EXTRACT TO READ ▸

Sign Me Up, Forever In Blue Jeans

by Kevin Burton

   We talk Neil Diamond for the second time this week today, but first, a short digression back to my college days.

   My college friend Matt once commented that “the only things Kevin Burton and I agree on are Billy Joel and freedom of the press.”

   We favored both, for the record. 

   Matt also called me “the gutless wonder” which was and still is accurate on so many levels. 

   His best call of all was when he said I have “a wicked anti-establishment streak.”

   That last one has cost me more than once in my work life when I told the truth too loudly and too publicly for my bosses to handle without retaliation.

   OK, so back to Diamond.  Last week I was looking into songs that rose only to number 22 on the Top 40 and discovered he had two of them, “Brother Love’s Travelling Salvation Show” and “Kentucky Woman” That of course led to a story, (“Brother Neil’s Travelling Controversy,” Feb. 22).

QUESTIONS TO ANSWER ▸
1 - How would you sum up the post in two sentences?
2 - Can you retype the stretch of the post from "We talk Neil" through "so many levels."?

EXTRACTED INFORMATION ▸
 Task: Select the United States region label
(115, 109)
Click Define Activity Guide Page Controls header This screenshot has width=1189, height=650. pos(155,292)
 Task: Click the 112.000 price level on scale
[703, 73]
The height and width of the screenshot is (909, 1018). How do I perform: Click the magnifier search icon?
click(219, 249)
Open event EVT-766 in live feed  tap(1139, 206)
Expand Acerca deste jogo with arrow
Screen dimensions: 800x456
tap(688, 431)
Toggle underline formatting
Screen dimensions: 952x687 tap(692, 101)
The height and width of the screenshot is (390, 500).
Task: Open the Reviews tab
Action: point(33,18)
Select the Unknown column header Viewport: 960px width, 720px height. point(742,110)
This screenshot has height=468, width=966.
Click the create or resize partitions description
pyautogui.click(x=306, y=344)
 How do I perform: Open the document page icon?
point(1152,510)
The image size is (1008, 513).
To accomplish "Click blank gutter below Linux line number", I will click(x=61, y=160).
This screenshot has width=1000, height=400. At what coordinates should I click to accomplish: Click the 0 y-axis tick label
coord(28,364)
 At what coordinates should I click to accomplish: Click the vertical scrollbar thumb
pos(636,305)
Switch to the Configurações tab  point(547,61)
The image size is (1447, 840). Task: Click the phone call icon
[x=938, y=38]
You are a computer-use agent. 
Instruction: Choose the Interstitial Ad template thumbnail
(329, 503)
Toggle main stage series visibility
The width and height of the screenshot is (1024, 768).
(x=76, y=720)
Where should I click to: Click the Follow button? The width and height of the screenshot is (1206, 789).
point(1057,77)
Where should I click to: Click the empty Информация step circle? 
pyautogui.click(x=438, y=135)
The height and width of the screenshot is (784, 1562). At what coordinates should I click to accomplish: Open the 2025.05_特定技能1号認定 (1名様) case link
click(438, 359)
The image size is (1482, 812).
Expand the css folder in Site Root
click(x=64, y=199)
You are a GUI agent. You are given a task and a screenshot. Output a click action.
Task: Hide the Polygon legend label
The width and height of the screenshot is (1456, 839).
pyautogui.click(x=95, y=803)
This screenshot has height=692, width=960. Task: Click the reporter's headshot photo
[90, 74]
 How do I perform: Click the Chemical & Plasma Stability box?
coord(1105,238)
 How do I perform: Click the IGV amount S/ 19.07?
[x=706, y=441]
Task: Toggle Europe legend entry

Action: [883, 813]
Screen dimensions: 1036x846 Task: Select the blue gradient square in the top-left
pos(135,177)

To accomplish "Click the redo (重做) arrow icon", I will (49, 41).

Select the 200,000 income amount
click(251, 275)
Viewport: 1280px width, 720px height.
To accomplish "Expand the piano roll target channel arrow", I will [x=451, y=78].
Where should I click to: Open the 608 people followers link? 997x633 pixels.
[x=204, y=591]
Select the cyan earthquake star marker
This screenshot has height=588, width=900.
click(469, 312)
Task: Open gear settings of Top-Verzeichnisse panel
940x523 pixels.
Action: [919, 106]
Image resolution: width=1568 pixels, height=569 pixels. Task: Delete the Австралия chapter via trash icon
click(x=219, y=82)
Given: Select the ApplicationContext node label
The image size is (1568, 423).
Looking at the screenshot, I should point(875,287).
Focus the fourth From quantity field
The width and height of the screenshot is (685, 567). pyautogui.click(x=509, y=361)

SOLUTIONS TO THE PROBLEMS ▸
1 - The writer recalls a college friend, Matt, who said the two of them agreed only on Billy Joel and freedom of the press, called the writer "the gutless wonder," and noted "a wicked anti-establishment streak" that has since cost the writer more than once at work. Returning to Neil Diamond, the writer explains that a search for songs that peaked at number 22 on the Top 40 turned up two of his, "Brother Love's Travelling Salvation Show" and "Kentucky Woman," which led to an earlier story.

2 -
We talk Neil Diamond for the second time this week today, but first, a short digression back to my college days.

   My college friend Matt once commented that “the only things Kevin Burton and I agree on are Billy Joel and freedom of the press.”

   We favored both, for the record. 

   Matt also called me “the gutless wonder” which was and still is accurate on so many levels.